Bana müsaade

Bir yıldır köşe yazıyorum. Gerçekten zor iş... Çünkü ben metin ve oyun yazarıyım ve köşe çok farklı bir disiplin. İlk köşe yazımı Avaztürk sayesinde yazdım ve sanırım bu yolculuğun en azından bu kısmında sona geldik. Nedeni, niçini vesairesi falan yok. Asıl işime özellikle televizyona çok ara verdim. Tiyatrodan uzaklaştım derken 31 ocakta yani doğum günümde her sene olduğu gibi bir muhasebe yaptım –Doğum günü kutlamak adetim değildir bunun yerine yılı değerlendiririm–. Çok matematiksel biliyorum ama böyleyim işte... Avaztürk’te yayıncılık namına müthiş bir yıl geçirdim. Çok şey öğrendim. Bana göre hayat bir okul ve ben mezuniyet beklemeyen bir öğrenci.

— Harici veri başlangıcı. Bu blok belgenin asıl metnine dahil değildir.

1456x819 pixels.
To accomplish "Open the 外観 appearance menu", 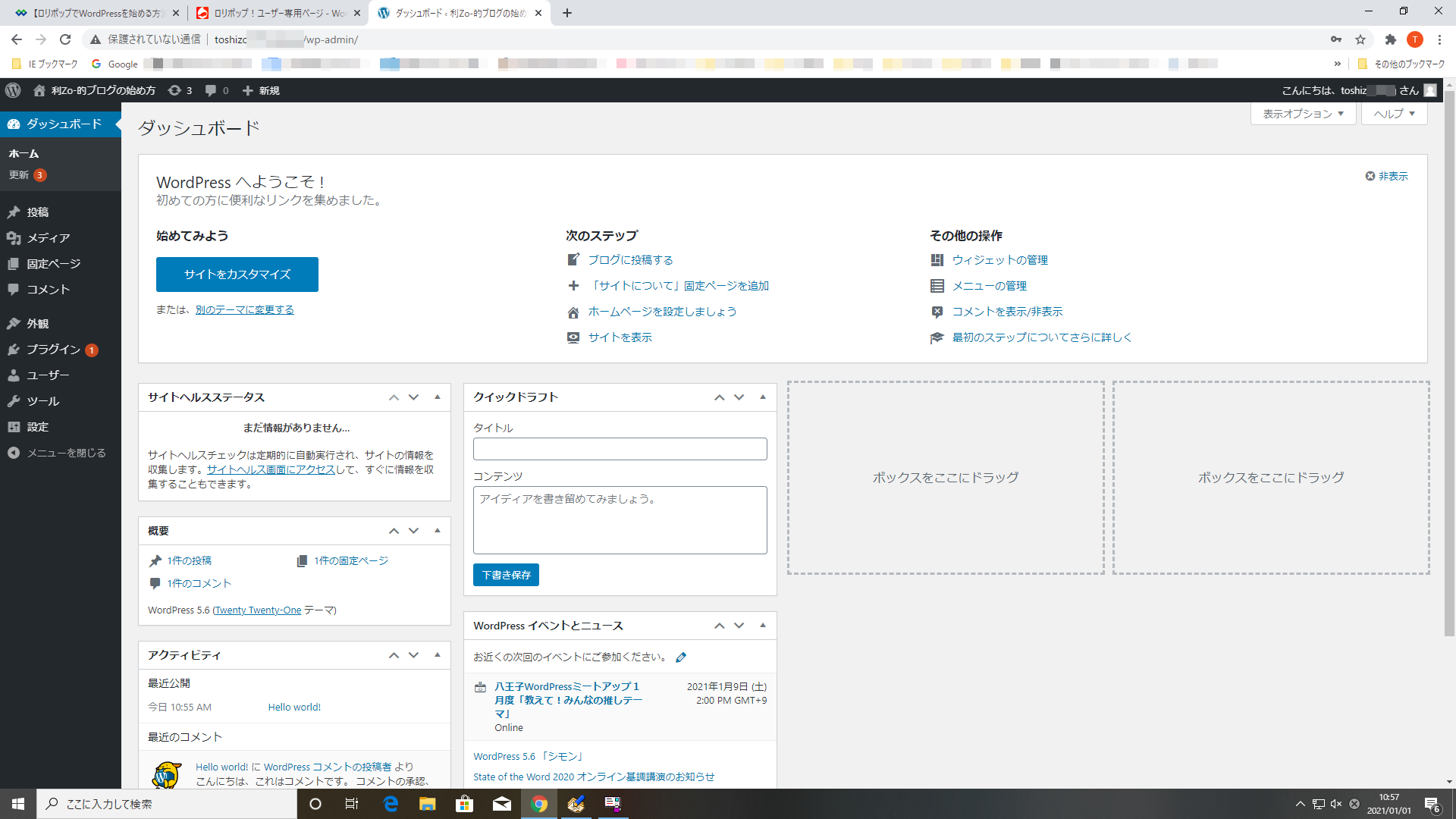I will (x=37, y=324).
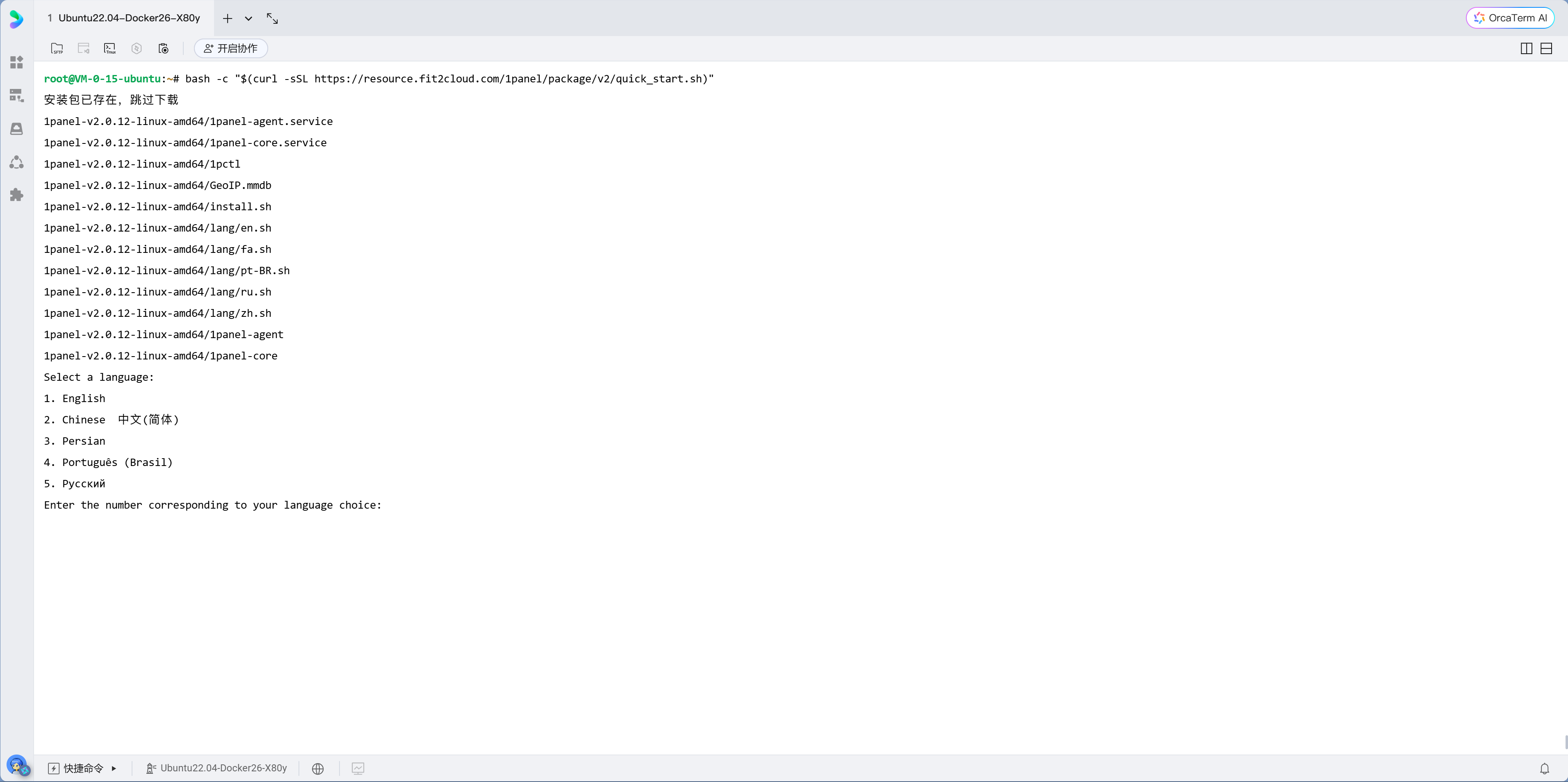Open the apps dashboard in the sidebar

[16, 61]
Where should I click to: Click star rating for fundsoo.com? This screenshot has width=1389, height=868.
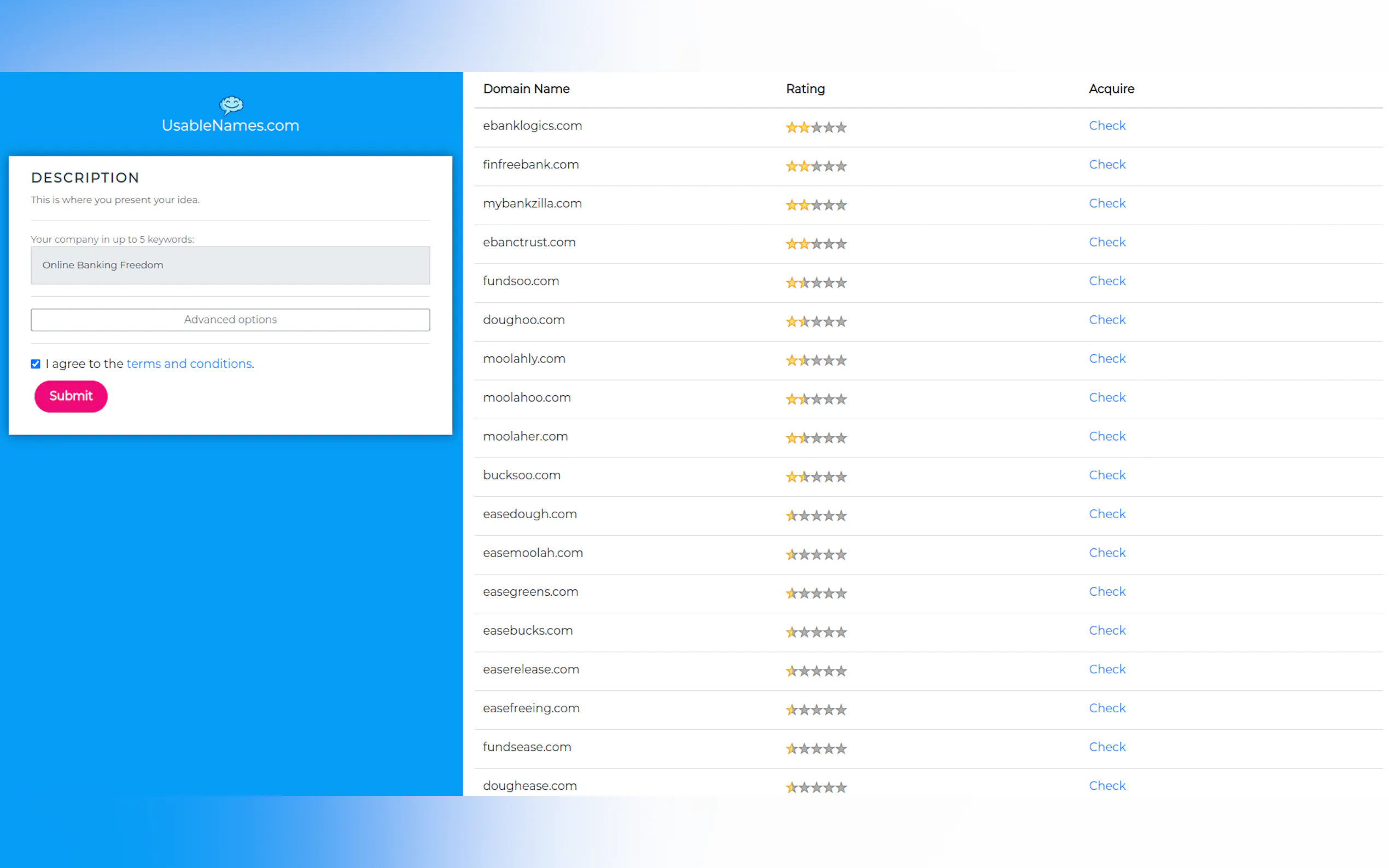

Çift dikiş gidiyorum hayatı. Sindire sindire... Zati bir yazarın da acelesi olmaz, olamaz. Yazmanın insana kazandırdığı en müthiş kabiliyettir sabır. Malum sahne gören iki oyunum vardı şimdi üçüncüsüne sıra geldi. TV’den uzağım iki senedir ve özledim her nedense... Kitaplarım var yazılacak, okunacak, not alınacak.

Belgesellerim var yazılacak, yönetilecek, izlenecek falan fişman...

Ne sansür var ne kırgınlık ne de başka bir şey. Sadece köşeye verilen aradan ibaret. Hem tek başımayken sadece kendi kendimi yakıyorum başka türlü herkese sorun çıkarıyorum.

Kısa ve net oldu bu yazı çünkü düşünmek için zamanım vardı!

Hoşçakal Avaztürk!

Hoşçakal Zihni (Çakır) Abi.

Hoşçakalın Gizem, Celalletin ve diğer herkes.